For orthopedic manufacturers, precision surface finishes are vital. Tight standards must be met on traditional and additively manufactured parts to ensure effectiveness.
While choosing the right implant material is of utmost importance, as discussed in our previous Orthopedic Implant Series post the significance of optimum surface treatment throughout the entire implant manufacturing process cannot be overstated. This relates not only to the right surface finish, but also total compliance with the specified tight dimensional tolerances.
The functionality of an orthopedic implant is determined by the perfect match between the various implant components. This depends, to a large extent, on the surface treatment procedure(s).
With extensive experience in the medical industry, Rosler is an expert in designing systems and solutions for the treatment of joint reconstruction implants utilizing shot blasting and mass finishing technologies.
Our Orthopedic Implant Series continues with an overview of the rigorous finishing standards that orthopedic implants of all materials must meet.
Stringent Finishing Requirements
For the comfort of patients and the effectiveness of the components, orthopedic implants must be finished to precise specifications.
The most important finishing requirements are:
- The elimination of sharp edges or burrs to prevent rupturing of blood vessels and blood clots during implantation and to expedite the healing process.
- An extremely smooth, polished surface on the implant areas that interact with each other, with Ra readings of less than 1.0 micro inches (= 0.025 μm).
- A textured, somewhat rougher surface finish on areas that are implanted into the bone to promote Osseo integration.
- Absolutely clean surfaces without any contamination to prevent infections.
- A slightly textured surface as preparation for surface coatings.
- Longevity, i.e. improved resistance against tensile and bending stress. This is achieved through shot peening.
- Maintaining critical component dimensions during the various finishing operations.
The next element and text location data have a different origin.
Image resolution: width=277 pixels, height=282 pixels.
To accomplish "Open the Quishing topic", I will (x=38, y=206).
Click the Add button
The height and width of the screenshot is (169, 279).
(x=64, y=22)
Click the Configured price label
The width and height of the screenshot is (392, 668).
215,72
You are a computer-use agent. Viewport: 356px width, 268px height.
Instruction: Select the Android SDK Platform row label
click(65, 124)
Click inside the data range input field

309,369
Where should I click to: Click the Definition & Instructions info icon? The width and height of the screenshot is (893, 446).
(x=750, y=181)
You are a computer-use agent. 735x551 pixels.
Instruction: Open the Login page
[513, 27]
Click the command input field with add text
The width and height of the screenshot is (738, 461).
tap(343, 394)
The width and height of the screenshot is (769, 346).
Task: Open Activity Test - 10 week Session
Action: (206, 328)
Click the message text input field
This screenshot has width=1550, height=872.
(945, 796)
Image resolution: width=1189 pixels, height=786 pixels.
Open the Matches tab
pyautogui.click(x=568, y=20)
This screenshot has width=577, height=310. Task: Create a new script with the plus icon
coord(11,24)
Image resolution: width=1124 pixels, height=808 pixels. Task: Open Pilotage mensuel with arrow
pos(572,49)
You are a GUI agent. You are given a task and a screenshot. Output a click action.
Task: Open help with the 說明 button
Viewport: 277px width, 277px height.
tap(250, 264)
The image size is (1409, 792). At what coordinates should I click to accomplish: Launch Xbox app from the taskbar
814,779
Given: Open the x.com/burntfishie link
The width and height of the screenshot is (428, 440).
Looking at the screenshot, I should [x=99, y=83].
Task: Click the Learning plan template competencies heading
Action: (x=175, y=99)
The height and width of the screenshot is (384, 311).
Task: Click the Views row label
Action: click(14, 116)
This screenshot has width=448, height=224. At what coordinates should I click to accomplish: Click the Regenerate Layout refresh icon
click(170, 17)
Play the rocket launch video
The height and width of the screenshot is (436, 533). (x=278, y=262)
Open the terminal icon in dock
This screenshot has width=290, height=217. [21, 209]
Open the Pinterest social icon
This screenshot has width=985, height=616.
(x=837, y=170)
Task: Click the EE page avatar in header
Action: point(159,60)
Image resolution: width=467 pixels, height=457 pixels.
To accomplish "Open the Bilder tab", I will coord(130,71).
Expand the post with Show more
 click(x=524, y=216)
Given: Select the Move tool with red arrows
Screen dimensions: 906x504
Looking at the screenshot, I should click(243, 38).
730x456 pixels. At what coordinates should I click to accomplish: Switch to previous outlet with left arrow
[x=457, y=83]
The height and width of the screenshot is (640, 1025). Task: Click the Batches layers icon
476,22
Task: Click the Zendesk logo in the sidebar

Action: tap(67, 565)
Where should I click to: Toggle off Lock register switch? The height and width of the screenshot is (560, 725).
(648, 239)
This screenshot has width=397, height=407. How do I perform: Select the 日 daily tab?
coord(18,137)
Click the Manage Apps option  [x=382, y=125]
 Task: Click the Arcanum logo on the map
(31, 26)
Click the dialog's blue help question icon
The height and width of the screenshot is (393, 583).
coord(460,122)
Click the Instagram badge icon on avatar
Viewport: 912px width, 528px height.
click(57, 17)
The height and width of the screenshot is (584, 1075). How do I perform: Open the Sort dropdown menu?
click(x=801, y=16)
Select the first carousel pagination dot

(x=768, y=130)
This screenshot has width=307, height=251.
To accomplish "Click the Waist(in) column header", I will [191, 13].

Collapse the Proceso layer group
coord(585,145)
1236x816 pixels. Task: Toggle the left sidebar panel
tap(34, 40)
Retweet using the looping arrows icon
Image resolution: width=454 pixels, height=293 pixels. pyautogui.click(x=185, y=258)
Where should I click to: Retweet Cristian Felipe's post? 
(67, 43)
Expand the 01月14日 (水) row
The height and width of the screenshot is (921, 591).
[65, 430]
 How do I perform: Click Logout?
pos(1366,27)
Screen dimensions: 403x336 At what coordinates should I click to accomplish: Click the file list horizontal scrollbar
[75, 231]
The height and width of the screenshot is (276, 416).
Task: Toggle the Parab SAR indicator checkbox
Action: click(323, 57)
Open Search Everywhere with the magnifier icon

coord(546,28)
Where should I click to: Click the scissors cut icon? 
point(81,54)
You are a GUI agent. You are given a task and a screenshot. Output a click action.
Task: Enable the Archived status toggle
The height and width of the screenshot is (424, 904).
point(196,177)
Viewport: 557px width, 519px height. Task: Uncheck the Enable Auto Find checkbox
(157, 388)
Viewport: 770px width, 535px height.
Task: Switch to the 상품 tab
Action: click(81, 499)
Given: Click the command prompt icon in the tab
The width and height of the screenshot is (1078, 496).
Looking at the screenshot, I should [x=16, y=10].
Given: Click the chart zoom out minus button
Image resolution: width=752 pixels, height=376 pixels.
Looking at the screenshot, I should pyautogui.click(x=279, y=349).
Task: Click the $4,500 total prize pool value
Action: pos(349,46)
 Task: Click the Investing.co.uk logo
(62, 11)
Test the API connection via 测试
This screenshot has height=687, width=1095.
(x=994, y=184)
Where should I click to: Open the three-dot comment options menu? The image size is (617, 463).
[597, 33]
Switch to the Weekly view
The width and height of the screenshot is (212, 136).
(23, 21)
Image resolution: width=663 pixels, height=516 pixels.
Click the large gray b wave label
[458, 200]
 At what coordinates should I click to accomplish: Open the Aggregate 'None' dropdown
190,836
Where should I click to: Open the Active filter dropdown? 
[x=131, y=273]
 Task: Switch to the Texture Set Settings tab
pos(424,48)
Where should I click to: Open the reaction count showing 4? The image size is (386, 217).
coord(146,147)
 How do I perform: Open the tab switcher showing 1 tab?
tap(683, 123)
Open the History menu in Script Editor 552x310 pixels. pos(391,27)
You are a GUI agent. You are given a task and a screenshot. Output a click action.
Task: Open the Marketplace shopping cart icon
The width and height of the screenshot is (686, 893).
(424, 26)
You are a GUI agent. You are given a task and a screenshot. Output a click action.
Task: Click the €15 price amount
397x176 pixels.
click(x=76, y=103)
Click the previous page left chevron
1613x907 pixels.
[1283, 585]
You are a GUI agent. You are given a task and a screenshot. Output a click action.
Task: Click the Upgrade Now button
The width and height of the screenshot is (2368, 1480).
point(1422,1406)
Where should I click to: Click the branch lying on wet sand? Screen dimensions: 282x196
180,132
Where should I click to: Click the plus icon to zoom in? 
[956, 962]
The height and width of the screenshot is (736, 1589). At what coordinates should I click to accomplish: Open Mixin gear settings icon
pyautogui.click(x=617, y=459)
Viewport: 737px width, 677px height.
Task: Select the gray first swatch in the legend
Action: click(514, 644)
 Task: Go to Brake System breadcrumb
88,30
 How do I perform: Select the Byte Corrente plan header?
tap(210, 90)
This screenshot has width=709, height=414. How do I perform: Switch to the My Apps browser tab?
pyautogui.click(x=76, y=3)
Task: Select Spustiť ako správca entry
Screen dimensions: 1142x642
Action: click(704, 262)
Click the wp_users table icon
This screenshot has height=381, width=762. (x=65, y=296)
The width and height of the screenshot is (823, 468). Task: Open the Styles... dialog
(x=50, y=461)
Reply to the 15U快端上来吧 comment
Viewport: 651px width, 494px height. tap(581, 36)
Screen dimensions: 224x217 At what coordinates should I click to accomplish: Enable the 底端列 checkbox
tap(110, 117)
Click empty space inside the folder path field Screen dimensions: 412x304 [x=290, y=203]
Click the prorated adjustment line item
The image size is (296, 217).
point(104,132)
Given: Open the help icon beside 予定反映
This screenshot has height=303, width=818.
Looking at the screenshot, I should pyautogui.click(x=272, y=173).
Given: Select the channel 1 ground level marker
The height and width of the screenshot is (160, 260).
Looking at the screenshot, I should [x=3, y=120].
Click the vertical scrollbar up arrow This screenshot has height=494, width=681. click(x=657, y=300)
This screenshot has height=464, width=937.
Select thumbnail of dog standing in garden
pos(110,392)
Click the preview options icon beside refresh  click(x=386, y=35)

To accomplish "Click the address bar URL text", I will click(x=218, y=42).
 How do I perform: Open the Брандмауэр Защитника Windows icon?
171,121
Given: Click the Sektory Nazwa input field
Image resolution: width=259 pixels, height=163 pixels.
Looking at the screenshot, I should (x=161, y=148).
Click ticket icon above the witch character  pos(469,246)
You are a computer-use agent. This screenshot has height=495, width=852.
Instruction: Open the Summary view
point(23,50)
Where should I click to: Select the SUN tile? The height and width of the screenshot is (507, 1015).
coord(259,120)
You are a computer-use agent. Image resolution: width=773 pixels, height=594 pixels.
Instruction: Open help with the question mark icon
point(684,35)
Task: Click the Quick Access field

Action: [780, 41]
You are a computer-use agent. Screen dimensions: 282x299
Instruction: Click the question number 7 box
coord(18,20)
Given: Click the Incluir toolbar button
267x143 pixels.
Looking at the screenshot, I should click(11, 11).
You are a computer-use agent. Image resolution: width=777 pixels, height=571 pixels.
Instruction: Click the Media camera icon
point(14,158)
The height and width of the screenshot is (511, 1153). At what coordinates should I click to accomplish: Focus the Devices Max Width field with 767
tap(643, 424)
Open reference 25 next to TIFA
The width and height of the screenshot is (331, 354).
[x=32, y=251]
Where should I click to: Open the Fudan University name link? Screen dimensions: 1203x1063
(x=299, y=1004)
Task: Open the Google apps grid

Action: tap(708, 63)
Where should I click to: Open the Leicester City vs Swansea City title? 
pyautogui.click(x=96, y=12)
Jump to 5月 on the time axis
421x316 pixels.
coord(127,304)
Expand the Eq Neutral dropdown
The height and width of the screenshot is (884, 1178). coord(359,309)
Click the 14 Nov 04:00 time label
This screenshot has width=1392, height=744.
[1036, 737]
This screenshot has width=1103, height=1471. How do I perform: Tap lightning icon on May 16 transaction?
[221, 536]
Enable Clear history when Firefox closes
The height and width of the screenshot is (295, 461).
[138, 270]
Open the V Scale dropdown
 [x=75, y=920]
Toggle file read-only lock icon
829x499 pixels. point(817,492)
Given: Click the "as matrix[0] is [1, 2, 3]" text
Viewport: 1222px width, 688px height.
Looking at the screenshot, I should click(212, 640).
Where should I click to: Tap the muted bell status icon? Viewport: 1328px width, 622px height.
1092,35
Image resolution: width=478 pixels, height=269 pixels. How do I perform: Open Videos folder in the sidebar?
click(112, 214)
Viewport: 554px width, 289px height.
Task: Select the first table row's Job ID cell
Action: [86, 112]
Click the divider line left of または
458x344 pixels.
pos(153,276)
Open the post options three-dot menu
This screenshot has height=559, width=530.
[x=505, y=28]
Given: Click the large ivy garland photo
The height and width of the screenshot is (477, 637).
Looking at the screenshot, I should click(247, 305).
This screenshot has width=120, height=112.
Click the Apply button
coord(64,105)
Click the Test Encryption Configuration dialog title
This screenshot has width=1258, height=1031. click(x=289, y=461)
Additive manufacturing is rapidly evolving from a purely prototyping method into a full-fledged manufacturing system, and there is little doubt this trend will continue. This trend has also reached the orthopedic implant industry as hip implants as well as knee, other joint replacements, and spinal implants are already made through additive manufacturing.
While there is great potential in additive manufacturing, these components currently pose enormous finishing challenges. In addition to removing the support structures and sintered metal particles, significantly higher surface roughness must be processed.
The initial surface roughness of a 3D printed component can be as high as Ra = 2,000 micro inches (= 50 μm), while the initial surface roughness of a cast or forged part amounts only to Ra = 120 – 320 micro inches (= 3 to 8 μm). Since it promotes bone growth, the higher surface roughness is an advantage for surface areas implanted into the bone yet challenging for surface areas that must be extremely smooth.